The Supreme Court of Illinois recently upheld an Illinois statute which requires a defendant to give notice of his alibi witnesses although the prosecution is not required to disclose its alibi rebuttal witnesses. People v. Holiday, 47 Ill.2d 300, 265 N.E.2d 634 (1970). Because the defense complied with the requirement, the court did not have to consider the propriety of penalizing noncompliance.

The requirement of notice of alibi seems to be an increasingly common requirement of state criminal procedure. State statutes and court rules are cited in 399 U.S. at 82 n. 11, 90 S.Ct. 1893. See also Epstein, supra.

Rule 12.1 will serve a useful purpose even though rule 16 now requires disclosure of the names and addresses of government and defense witnesses. There are cases in which the identity of defense witnesses may be known, but it may come as a surprise to the government that they intend to testify as to an alibi and there may be no advance notice of the details of the claimed alibi. The result often is an unnecessary interruption and delay in the trial to enable the government to conduct an appropriate investigation. The objective of rule 12.1 is to prevent this by providing a mechanism which will enable the parties to have specific information in advance of trial to prepare to meet the issue of alibi during the trial.

Notes of Committee on the Judiciary, House Report No. 94–247; 1975 Amendment

A. Amendments Proposed by the Supreme Court. Rule 12.1 is a new rule that deals with the defense of alibi. It provides that a defendant must notify the government of his intention to rely upon the defense of alibi. Upon receipt of such notice, the government must advise the defendant of the specific time, date, and place at which the offense is alleged to have been committed. The defendant must then inform the government of the specific place at which he claims to have been when the offense is alleged to have been committed, and of the names and addresses of the witnesses on whom he intends to rely to establish his alibi. The government must then inform the defendant of the names and addresses of the witnesses on whom it will rely to establish the defendant's presence at the scene of the crime. If either party fails to comply with the provisions of the rule, the court may exclude the testimony of any witness whose identity is not disclosed. The rule does not attempt to limit the right of the defendant to testify in his own behalf.

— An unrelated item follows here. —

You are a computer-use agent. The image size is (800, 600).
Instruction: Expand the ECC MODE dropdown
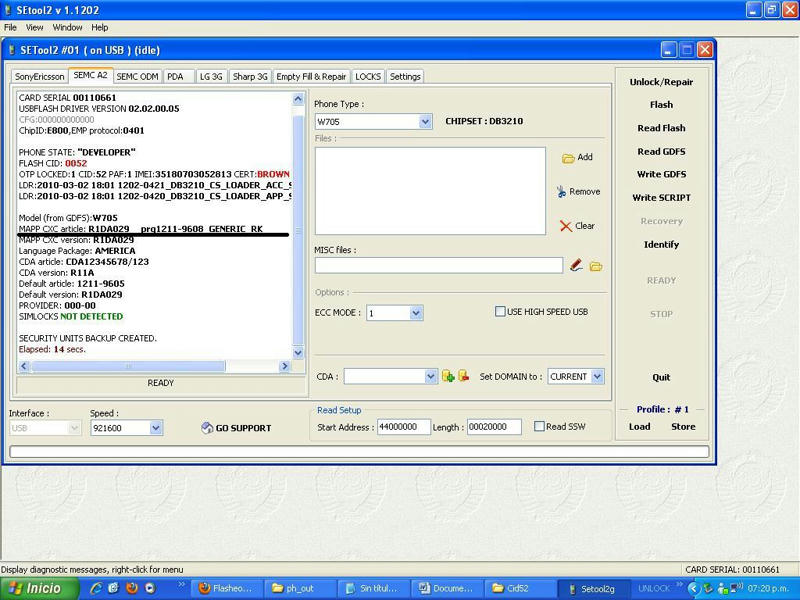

B. Committee Action. The Committee disagrees with the defendant-triggered procedures of the rule proposed by the Supreme Court. The major purpose of a notice-of-alibi rule is to prevent unfair surprise to the prosecution. The Committee, therefore, believes that it should be up to the prosecution to trigger the alibi defense discovery procedures. If the prosecution is worried about being surprised by an alibi defense, it can trigger the alibi defense discovery procedures. If the government fails to trigger the procedures and if the defendant raises an alibi defense at trial, then the government cannot claim surprise and get a continuance of the trial.

The Committee has adopted a notice-of-alibi rule similar to the one now used in the District of Columbia. [See Rule 2–5(b) of the Rules of the United States District Court for the District of Columbia. See also Rule 16–1 of the Rules of Criminal Procedure for the Superior Court of the District of Columbia.] The rule is prosecution-triggered. If the prosecutor notifies the defendant of the time, place, and date of the alleged offense, then the defendant has 10 days in which to notify the prosecutor of his intention to rely upon an alibi defense, specify where he claims to have been at the time of the alleged offense, and provide a list of his alibi witnesses. The prosecutor, within 10 days but no later than 10 days before trial, must then provide the defendant with a list of witnesses who will place the defendant at the scene of the alleged crime and those witnesses who will be used to rebut the defendant's alibi witnesses.

The Committee's rule does not operate only to the benefit of the prosecution. In fact, its rule will provide the defendant with more information than the rule proposed by the Supreme Court. The rule proposed by the Supreme Court permits the defendant to obtain a list of only those witnesses who will place him at the scene of the crime. The defendant, however, would get the names of these witnesses anyway as part of his discovery under Rule 16(a)(1)(E). The Committee rule not only requires the prosecution to provide the names of witnesses who place the defendant at the scene of the crime, but it also requires the prosecution to turn over the names of those witnesses who will be called in rebuttal to the defendant's alibi witnesses. This is information that the defendant is not otherwise entitled to discover.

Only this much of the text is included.